Permeability and Seepage

Permeability and Seepage

Permeability is the property of soil that allows water to flow through its interconnected voids. This is critical for predicting settlement rates, designing drainage systems, and assessing the stability of dams and excavations.

Darcy's Law

In 1856, Henry Darcy demonstrated that the flow rate through saturated soil is proportional to the hydraulic gradient.

Darcy's Equation

Darcy's Law (Velocity)

Defines the discharge velocity of water through saturated soil as a function of permeability and hydraulic gradient.

v = k i

Variables

Symbol	Description	Unit
$v$	Discharge velocity (approach velocity)	cm/s
$k$	Coefficient of permeability (hydraulic conductivity)	cm/s
$i$	Hydraulic gradient (\Delta h / L)	-

Flow Rate ( $q$ ):

Darcy's Law (Flow Rate)

Calculates the total volumetric flow rate through a soil cross-section using Darcy's Law.

q = v A = k i A

Variables

Symbol	Description	Unit
$q$	Total flow rate (discharge)	-
$A$	Cross-sectional area perpendicular to flow	-
$v$	Discharge velocity	-
$k$	Coefficient of permeability	-
$i$	Hydraulic gradient	-

Seepage Velocity ( $v_{s}$ )

Water only flows through the voids, not the solids. Thus, the actual velocity is higher than the discharge velocity.

Seepage Velocity

The actual velocity of water through the void channels; always greater than the macroscopic discharge velocity.

v_s = \frac{v}{n} = \frac{v (1+e)}{e}

Variables

Symbol	Description	Unit
$v_{s}$	Seepage velocity	-
$v$	Discharge velocity	-
$n$	Porosity (V_v / V_t)	-
$e$	Void ratio	-

Since $n < 1$ , $v_s > v$ .

Permeability in Stratified Soils

Natural soil deposits are typically layered horizontally.
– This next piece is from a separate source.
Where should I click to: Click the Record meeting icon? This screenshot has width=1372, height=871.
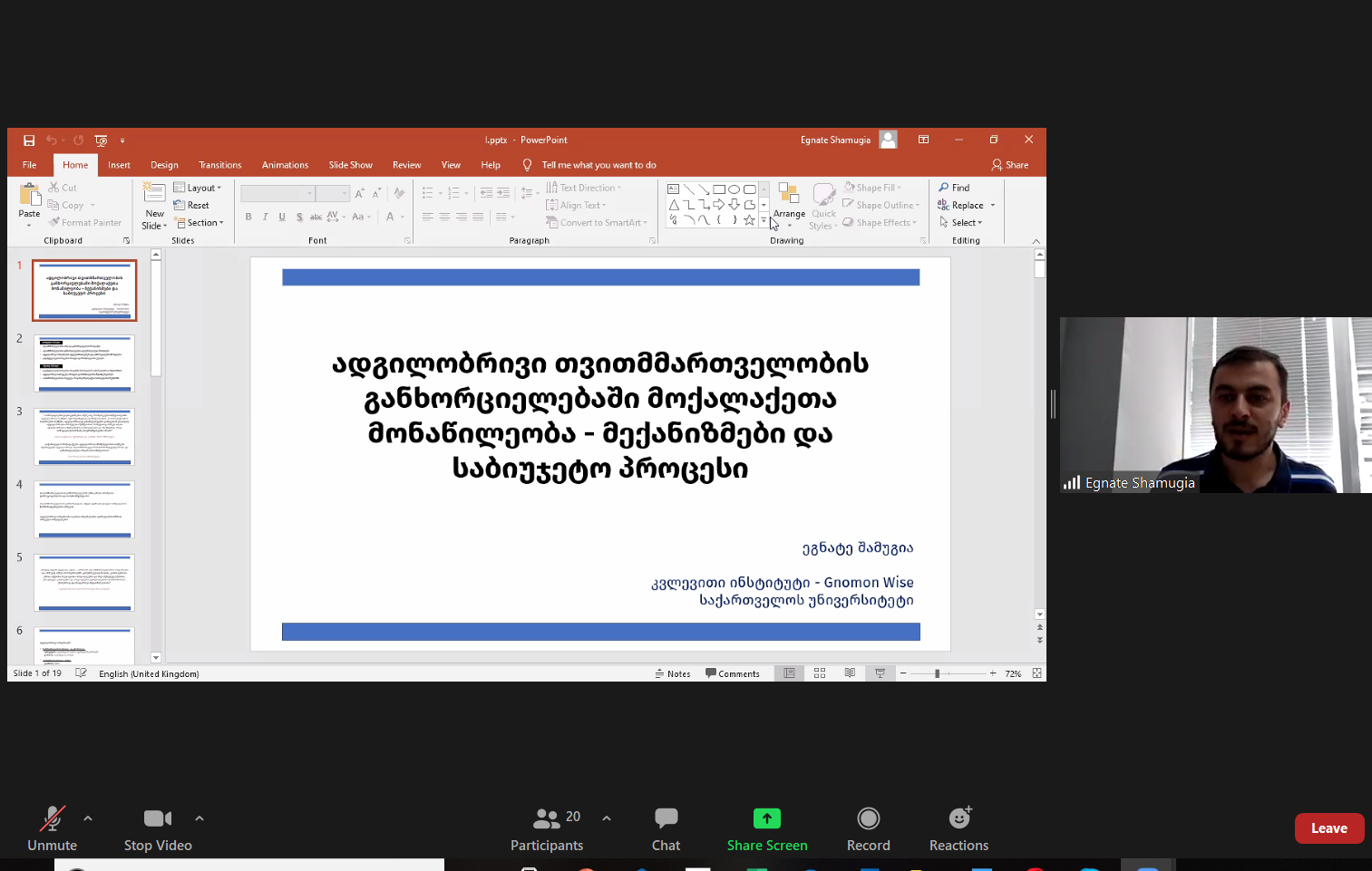pos(868,828)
Because water always seeks the path of least resistance, the overall permeability of the deposit depends heavily on the direction of flow.

Equivalent Permeability

Horizontal Flow (Parallel to Layers): Water flows primarily through the most permeable layer. The equivalent horizontal permeability ( $k_H$ ) is the weighted average based on layer thickness.

Equivalent Horizontal Permeability

Weighted average permeability for flow parallel to layered strata; controlled by the most permeable layer.
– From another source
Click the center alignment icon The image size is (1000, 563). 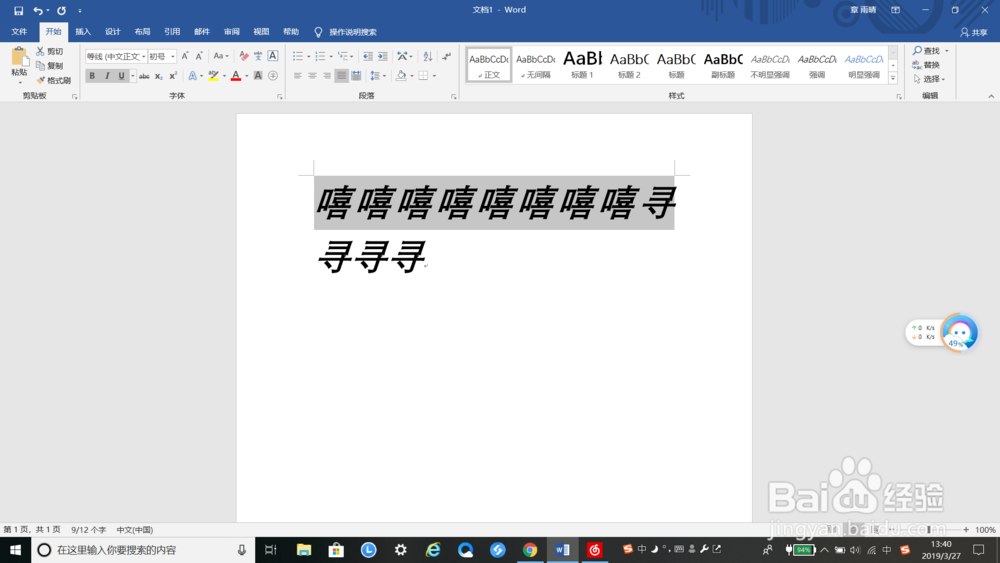(x=312, y=76)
k_H = \frac{k_1 H_1 + k_2 H_2 + \dots + k_n H_n}{H_1 + H_2 + \dots + H_n}

Variables

Symbol	Description	Unit
$k_{H}$	Equivalent horizontal permeability	-
$k_{i}$	Permeability of layer i	-
$H_{i}$	Thickness of layer i	-

Vertical Flow (Perpendicular to Layers): Water is forced to flow through every layer sequentially. The equivalent vertical permeability ( $k_V$ ) is governed by the least permeable layer (the bottleneck).

Equivalent Vertical Permeability

Equivalent permeability for flow perpendicular to layered strata; controlled by the least permeable layer.
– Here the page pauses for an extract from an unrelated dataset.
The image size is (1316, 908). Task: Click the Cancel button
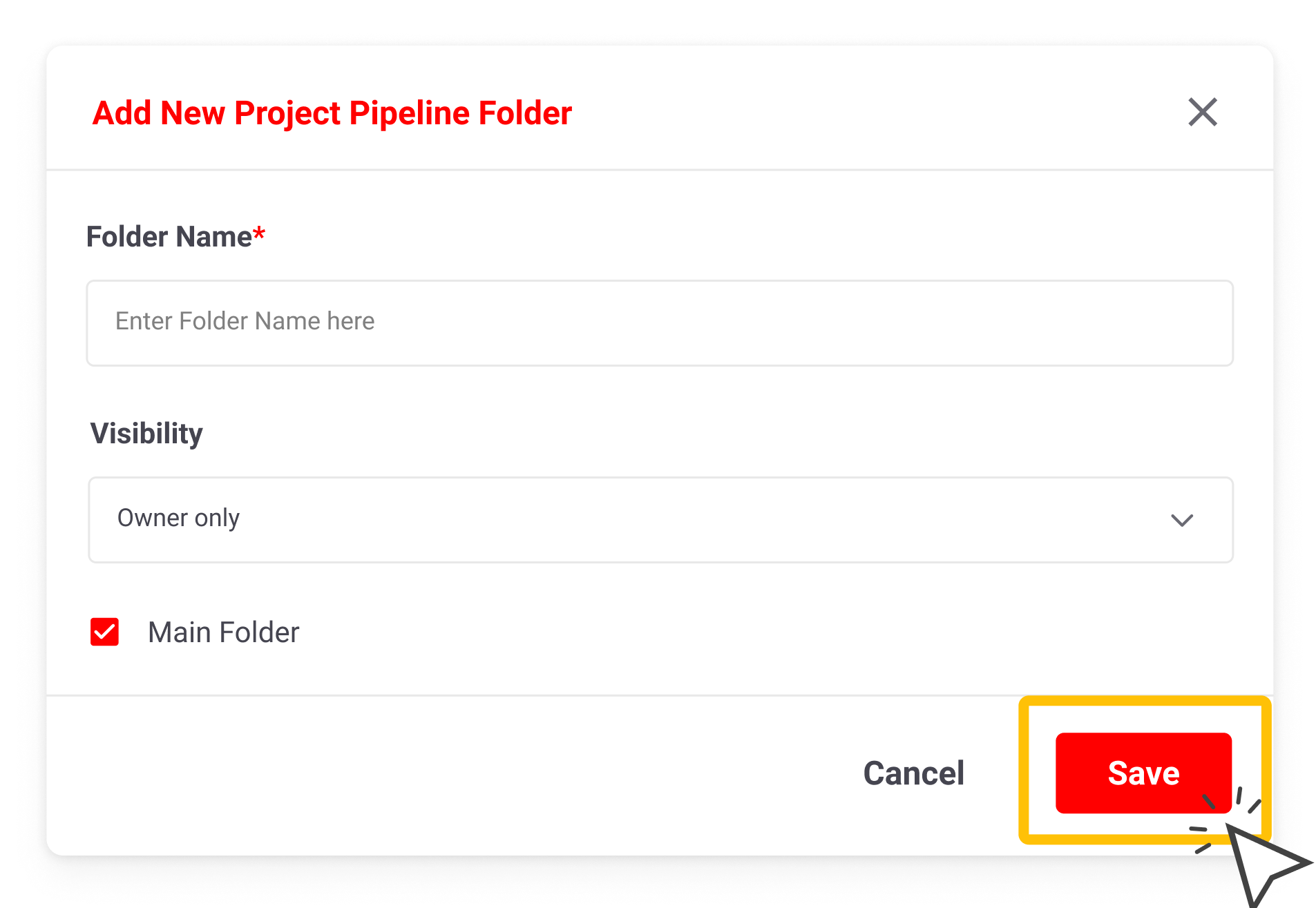pyautogui.click(x=913, y=773)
k_V = \frac{H_1 + H_2 + \dots + H_n}{\frac{H_1}{k_1} + \frac{H_2}{k_2} + \dots + \frac{H_n}{k_n}}

Variables

Symbol	Description	Unit
$k_{V}$	Equivalent vertical permeability	-
$k_{i}$	Permeability of layer i	-
$H_{i}$	Thickness of layer i	-

Generally, natural deposits are strongly anisotropic, meaning $k_H$ is typically significantly greater than $k_V$ .

Laboratory Tests for Permeability

Constant Head Test

Used for coarse-grained soils (gravels, sands) with high permeability ( $k > 10^{-3} cm/s$ ).

Constant Head Permeability

Laboratory formula for determining permeability of coarse-grained soils under a constant hydraulic head.

k = \frac{Q L}{A h t}

Variables

Symbol	Description	Unit
$k$	Coefficient of permeability	-
$Q$	Volume of water collected	cm³
$L$	Length of specimen	cm
$A$	Area of specimen	cm²
$h$	Constant head difference	cm
$t$	Time	s

Falling Head Test

Used for fine-grained soils (silts, clays) with low permeability ( $k < 10^{-3} cm/s$ ).

Falling Head Permeability

Laboratory formula for measuring the low permeability of fine-grained soils using a falling head standpipe.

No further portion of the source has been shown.